“Many things in life have character and symbolic sense for me. I always look at the beauty and aesthetic values of the subject, even in the dark and simple sides of life. I interpret on reality with the use of my imagination. Art is the natural way to express my feelings and emotions”. Alex Nemirovsky.
A chance photographic portrait, taken by Wade at Ashley Photography, has led to a more than decade long project being fulfilled. Bruce Draper has long known the artist Alex Nemirovsky, and for years they had discussed the idea of Alex painting a portrait of Bruce. But time, distance and circumstance always conspired against getting the project started, until Wade asked Bruce to sit for a photographic portrait.
The portrait caught something dignified and yet mischievous about Bruce, and he immediately liked the photograph. Wade produced a print on fine art paper, which allowed the natural vibrancy and intensity of colour and expression to be seen.
Then, Bruce took Wade’s photographic portrait to Alex, and Alex was able to paint the portrait he and Bruce had discussed for so many years. When we saw Alex’s portrait of Bruce we were surprised and delighted, and it has led to new avenues of artistic exploration for Wade and for Alex.

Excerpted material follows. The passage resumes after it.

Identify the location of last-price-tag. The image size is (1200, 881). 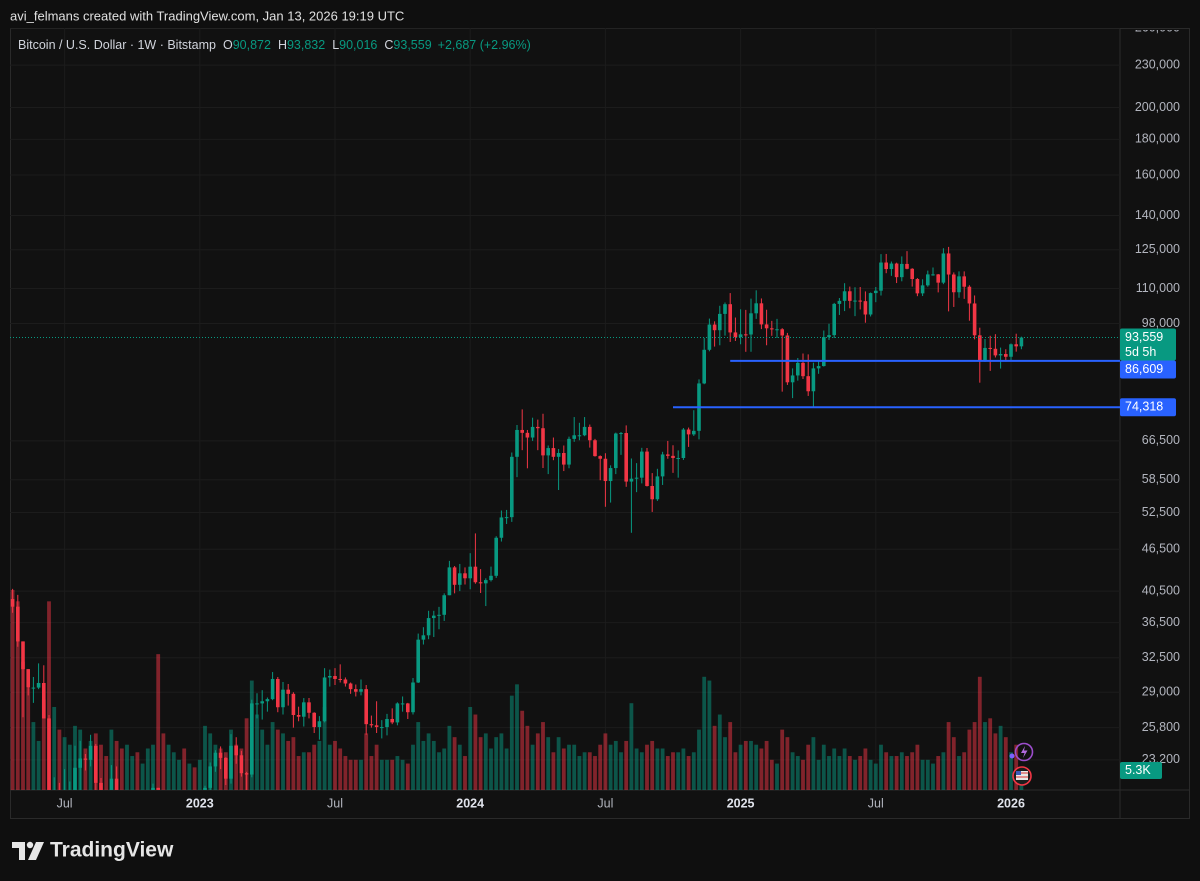
(1148, 344).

“When Alex paints from reality, something about who he is mixes with what he sees to create the magic” says another client who commissioned a portrait in oil.
Alex’s influences range from the great international masters of the Hermitage to the Australian wilderness. He has exhibited his works throughout Europe, America and Australia. This portrait of Bruce, capturing the boyish humour and honest commitment to life that Bruce has, leaps vividly from the canvas. This is a painting of a feeling about a person, as much as it is of the physical reality of a person.
Alex’s paintings are eloquent articulations of his perceptions of the beauty and spirit of his subjects. His works span genres from classic portraiture to imaginatively combining Central Asian decorative colours with classical European and Russian traditions. His works often reveal a profound inner life, and some touch on tumultuous as well as serene themes.
Alex’s works vary dramatically in scale, from small paintings to expansive public spaces. His largest work to date is “The Lady of St. Kilda,” commissioned by the St. Kilda City Council, which spans the railway bridge in Carlisle St, Balaclava / St Kilda. This is a much loved icon, and was recently restored by the City of Port Phillip after public consultation.